La donnée doit être…représentative

L’Agence européenne du médicament (EMA) a mis en garde contre le risque de biais humains dans les algorithmes, dus à la dépendance aux données existantes. Il recommande d’obtenir des ensembles de données d’entraînement équilibrés et de documenter toutes les étapes du traitement de ces données de manière détaillée et traçable, conformément aux exigences GxP(7), et si des limitations subsistent dans les données d’apprentissage, elles doivent être clairement présentées dans la documentation du modèle algorithmique.

Des biais ont déjà été observés dans l’IA en santé, comme le manque de représentativité géographique ou de balance homme-femme dans l’imagerie médicale. Des études scientifiques ont également soulevé ces préoccupations, qui peuvent avoir un impact sur l’apprentissage des systèmes d’IA et provoquer une perte de chance pour les populations sous-représentées. De plus, les « données grises » provenant de diverses sources, y compris les applications grand public liées au bien-être, échappent souvent à la réglementation.

(7) Le terme GxP désigne les directives et réglementations proposant des « bonnes pratiques ».

La donnée doit être… à jour

Enfin, une grande partie des systèmes d’IA sont développés à partir de données historiques.
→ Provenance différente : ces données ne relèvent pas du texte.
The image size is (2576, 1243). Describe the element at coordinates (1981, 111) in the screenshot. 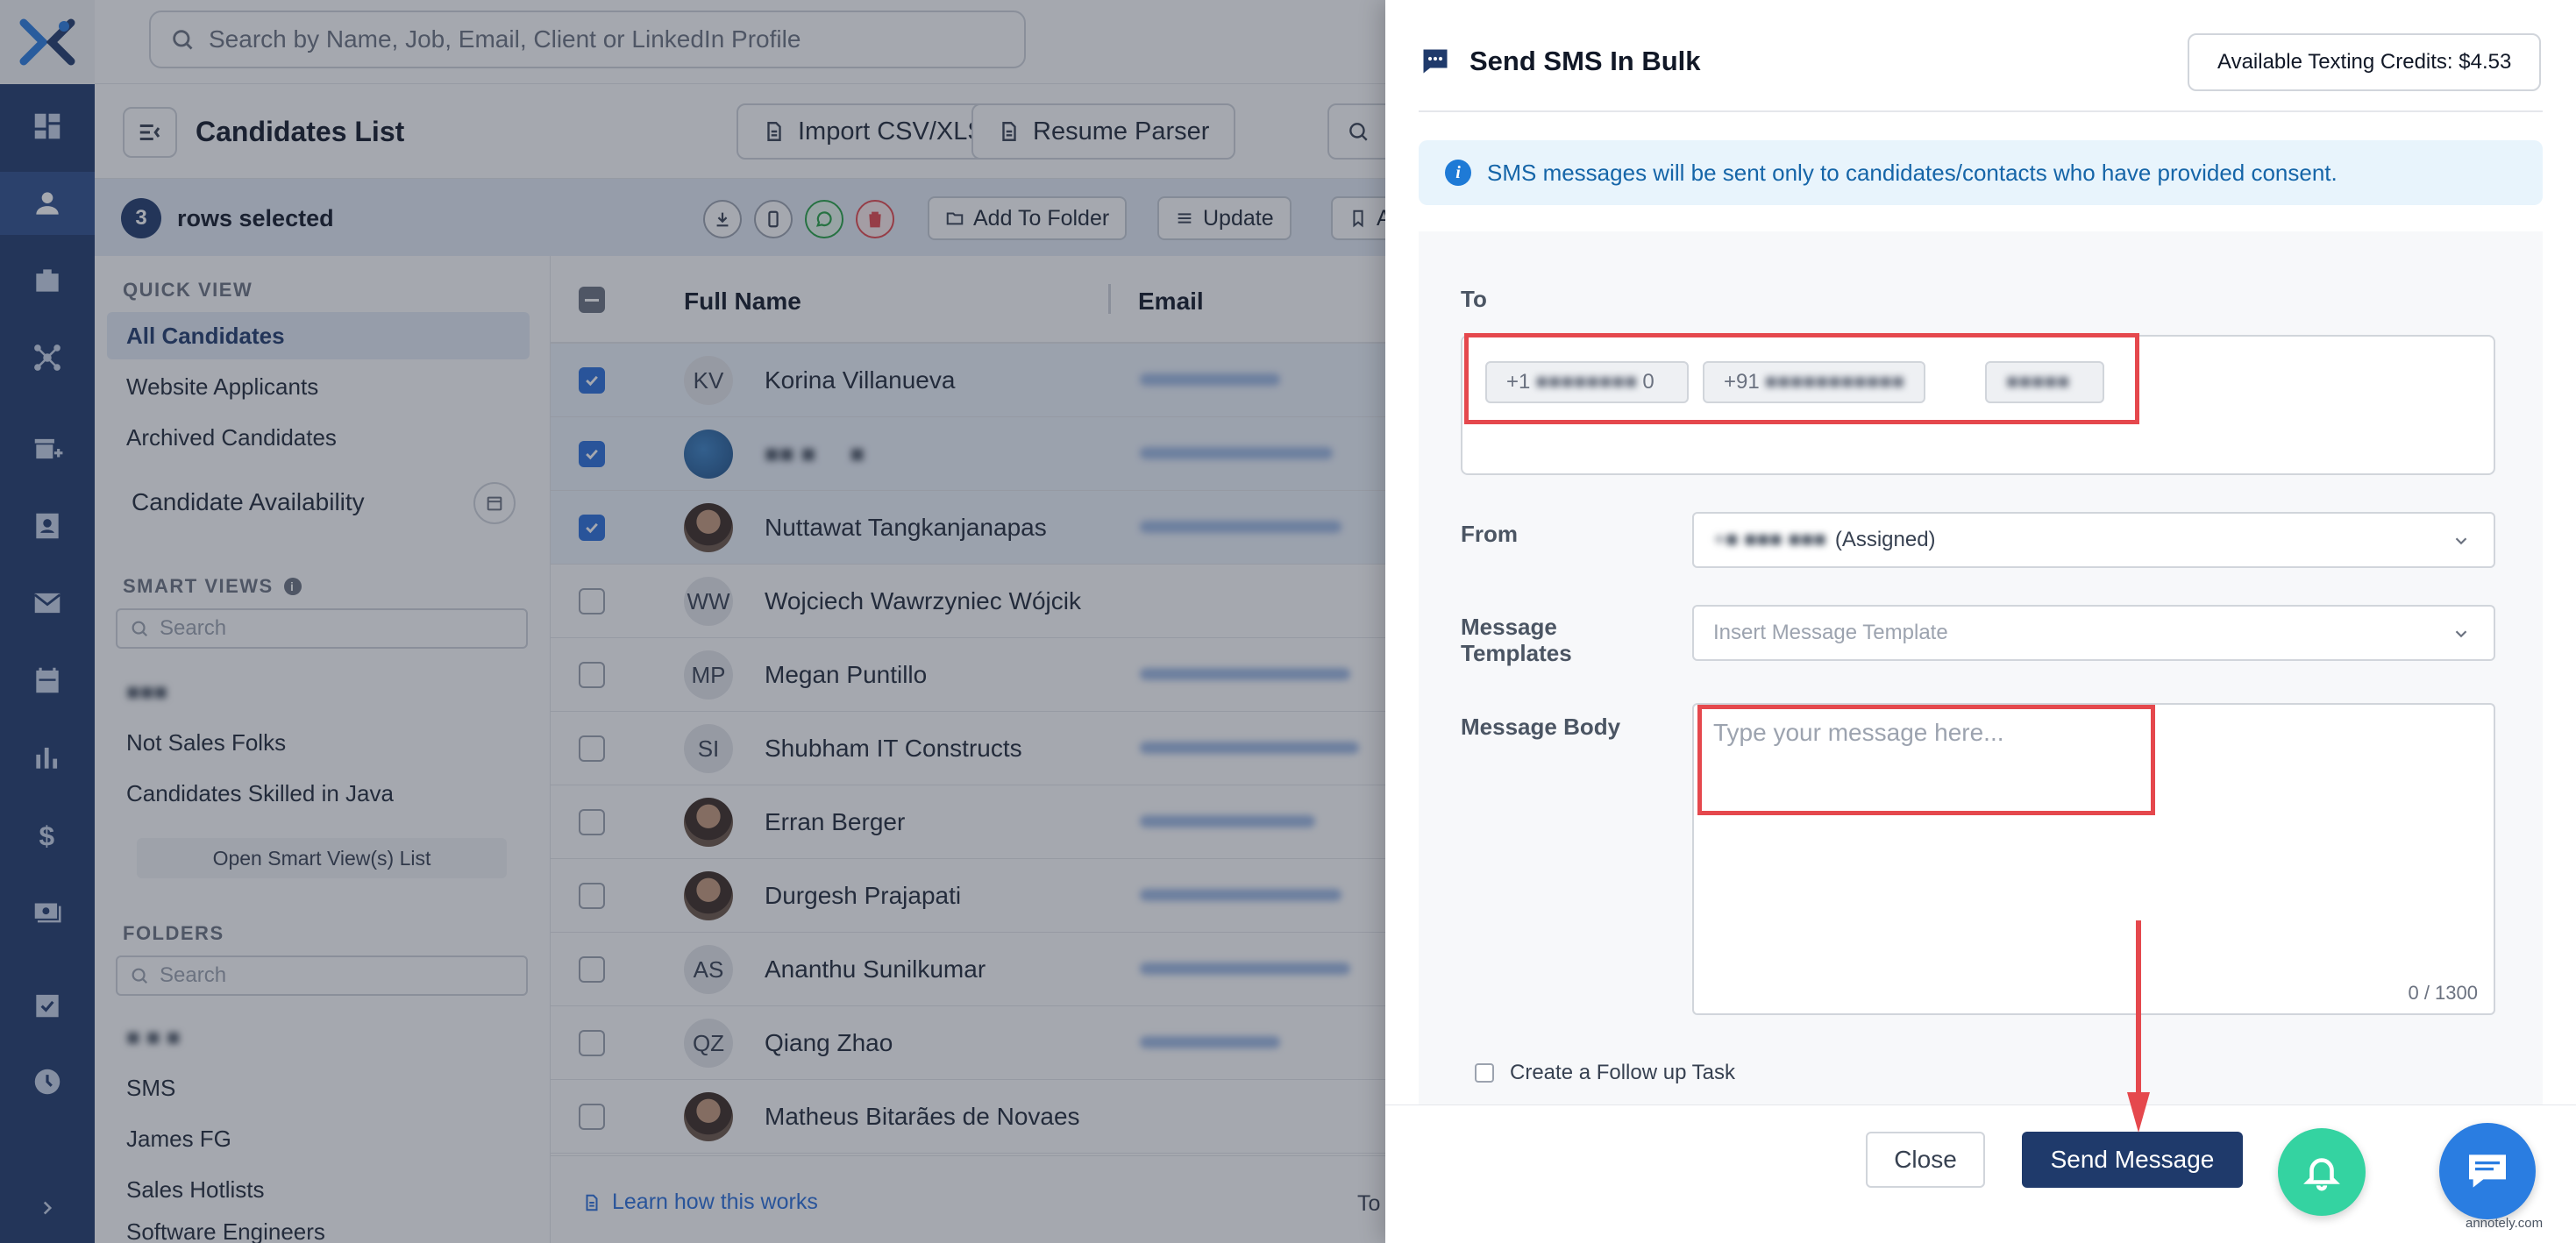

I see `header-divider` at that location.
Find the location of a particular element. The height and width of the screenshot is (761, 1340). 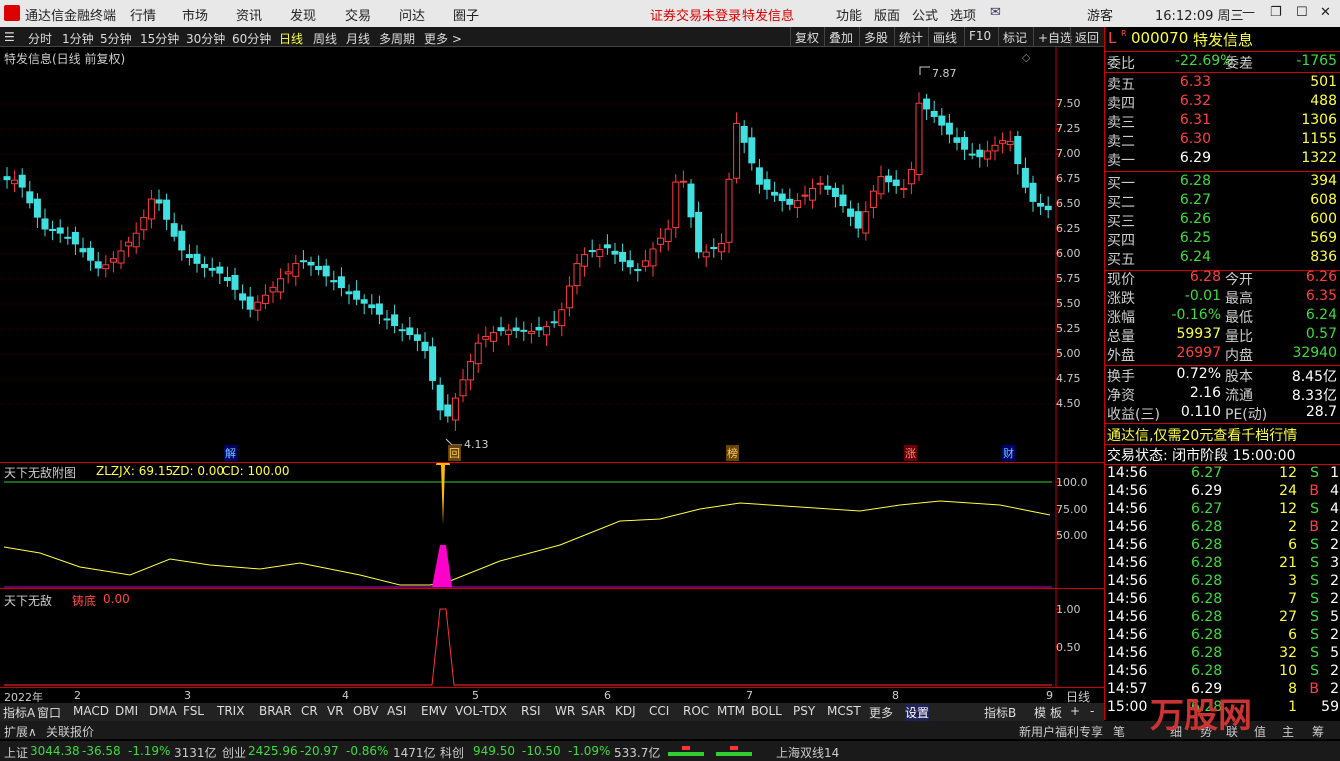

promo-link: 新用户福利专享 is located at coordinates (1061, 732).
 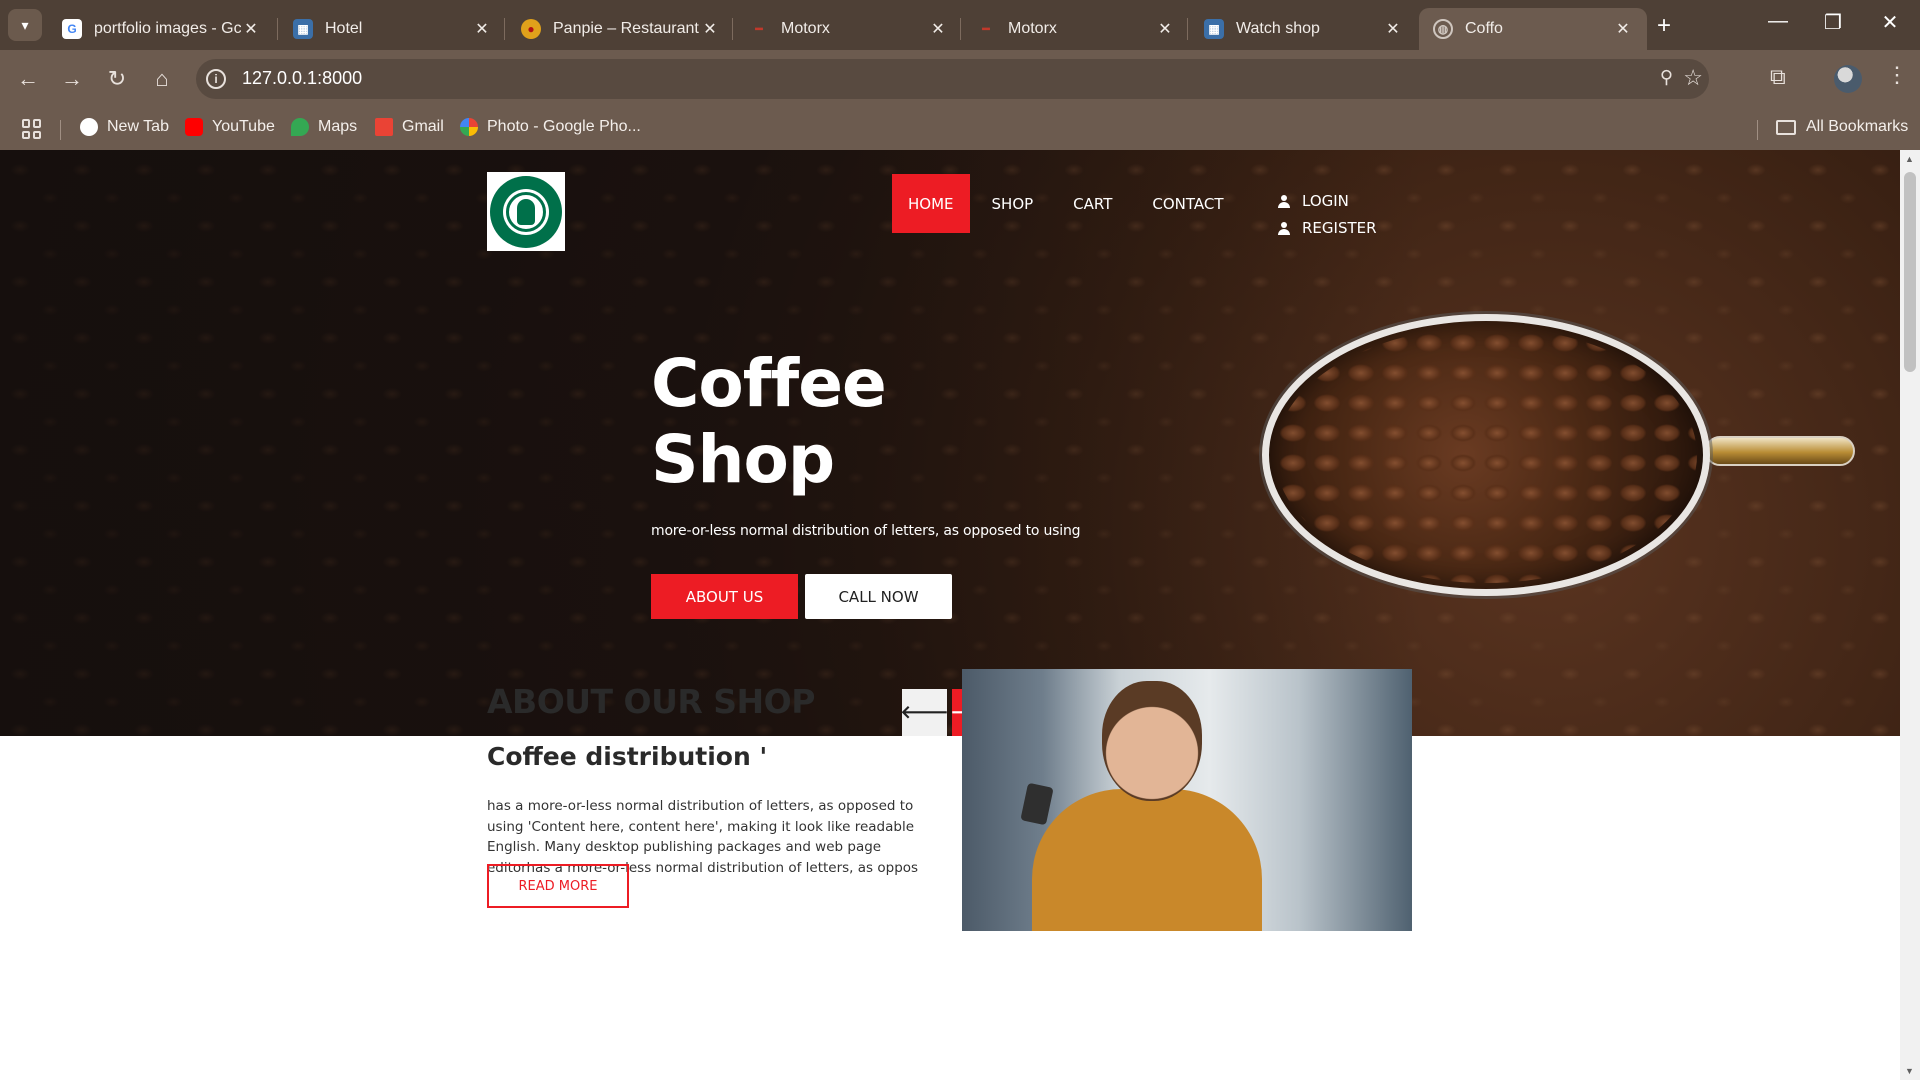 What do you see at coordinates (848, 29) in the screenshot?
I see `tab-motorx-1: ━ Motorx ✕` at bounding box center [848, 29].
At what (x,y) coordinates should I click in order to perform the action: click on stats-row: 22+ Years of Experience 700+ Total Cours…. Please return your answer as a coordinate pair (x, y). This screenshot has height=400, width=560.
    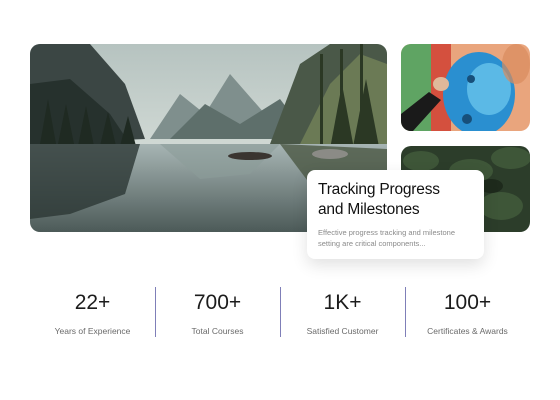
    Looking at the image, I should click on (280, 312).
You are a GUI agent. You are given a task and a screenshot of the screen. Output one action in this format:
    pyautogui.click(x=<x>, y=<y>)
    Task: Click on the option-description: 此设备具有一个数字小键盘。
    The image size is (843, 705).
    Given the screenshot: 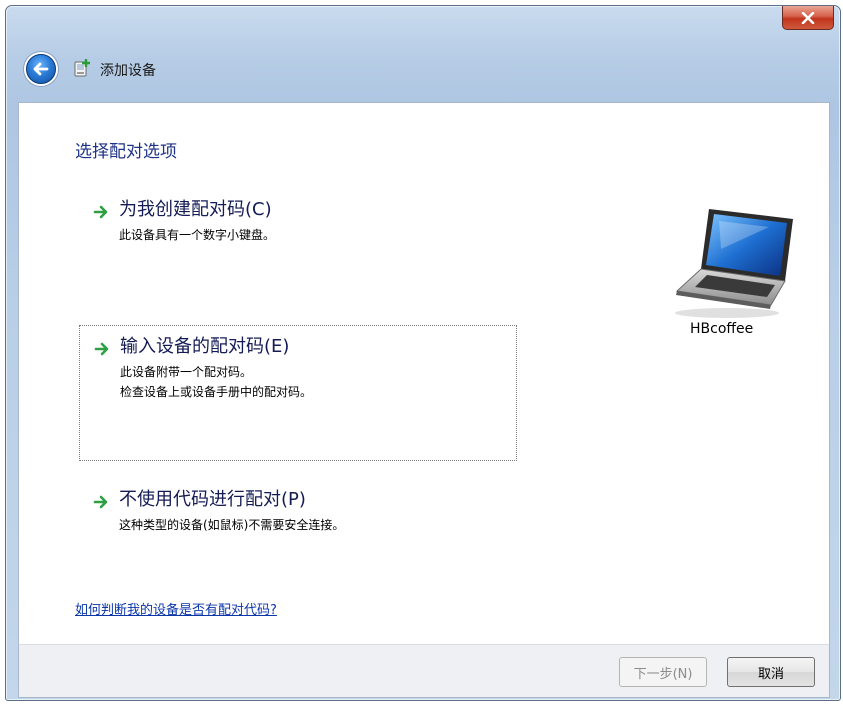 What is the action you would take?
    pyautogui.click(x=198, y=235)
    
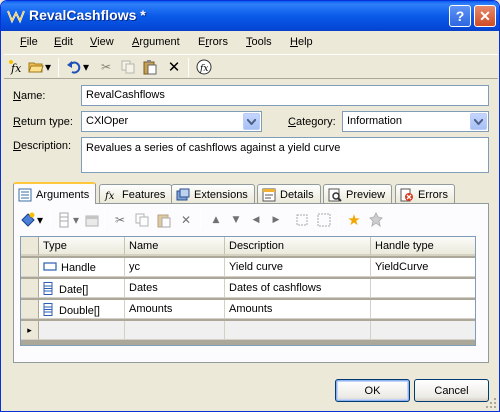  Describe the element at coordinates (298, 310) in the screenshot. I see `description-cell: Amounts` at that location.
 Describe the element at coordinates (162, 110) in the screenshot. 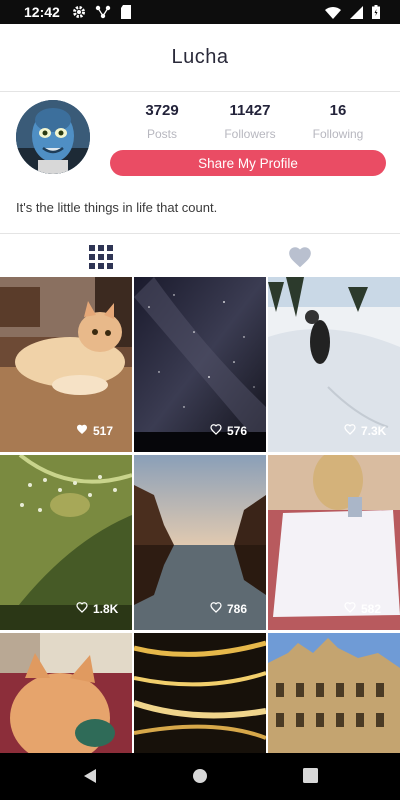

I see `stat-value: 3729` at that location.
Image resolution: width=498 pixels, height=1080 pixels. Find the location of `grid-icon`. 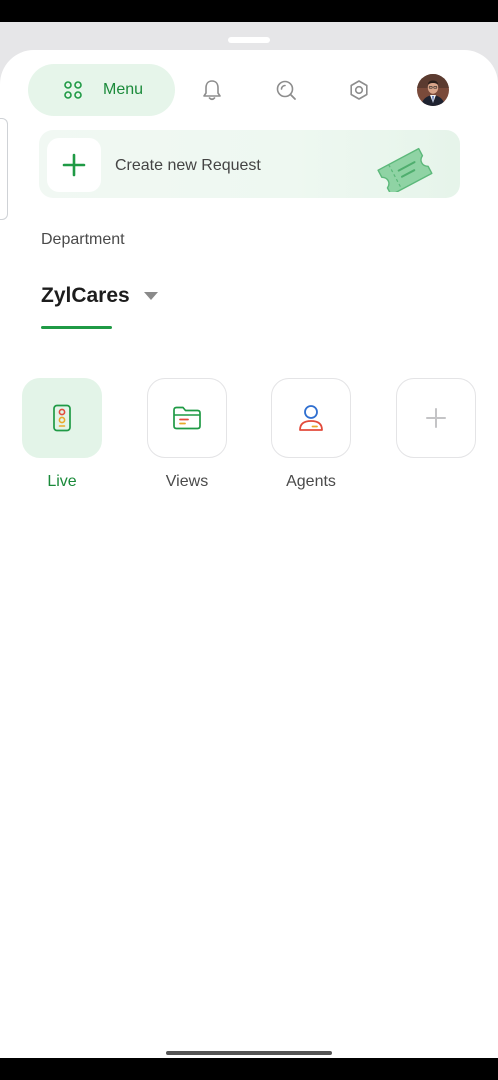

Or, la performance d’un algorithme a tendance à dériver dans le temps (le « data drift ») en raison de l’évolution des pratiques médicales, des standards de soins, de la prévalence des pathologies… Cette évolution des données nécessitera donc, à l’avenir, de mesurer des seuils de performance des algorithmes, ce que, a priori, l’on ne sait pas faire aujourd’hui.

 

Un enjeu accru d’intégrité de cybersécurité

Compte tenu de l’impératif d’avoir en permanence des données fiables, représentatives, à jour (voir ci-dessous), la question de l’intégrité des données est fondamentale en matière de sécurisation des algorithmes. Il est impératif de prévenir les systèmes et entrepôts de données, de l’insertion de datas erronées (sciemment ou non).

De plus, le développement des services et outils numériques, favorisé par l’IA, augmente la surface d’exposition aux risques de cyberattaques, qui ont déjà connu une forte croissance depuis le début 
de la crise sanitaire, constate l’Agence du numérique en santé. C’est pourquoi le CERT Santé (Cellule d’accompagnement en cybersécurité des structures de santé) a publié en avril 2021 un plan d’action préventif des cyberattaques, avec des procédures fondamentales à respecter dans les systèmes d’information. Cela étant, les fuites de données sont encore nombreuses et le plus souvent dues au « hacking social » : un e-mail, un coup de fil d’un soi-disant fournisseur qui vous pousse à une action compromettant le SI (divulgation de mot de passe, démarche non sécurisée…). Mais l’Agence européenne du médicament met aussi en garde contre le problème insidieux des fuites de données de test durant la formation et la validation des modèles algorithmiques, que ce soit intentionnellement ou non.

 Pour éviter la fuite de données sensibles :

 • utiliser des méthodes de chiffrement pour sécuriser les données lorsqu’elles sont stockées ou transmises ;

• limiter l’accès aux données en utilisant des contrôles d’accès appropriés et en donnant l’accès uniquement aux personnes autorisées ;

• former le personnel sur les bonnes pratiques de gestion et de protection des données, y compris sur la sensibilisation aux menaces telles que le phishing ;

• effectuer régulièrement des audits de sécurité pour détecter les vulnérabilités et les faiblesses dans les systèmes et les processus de gestion des données.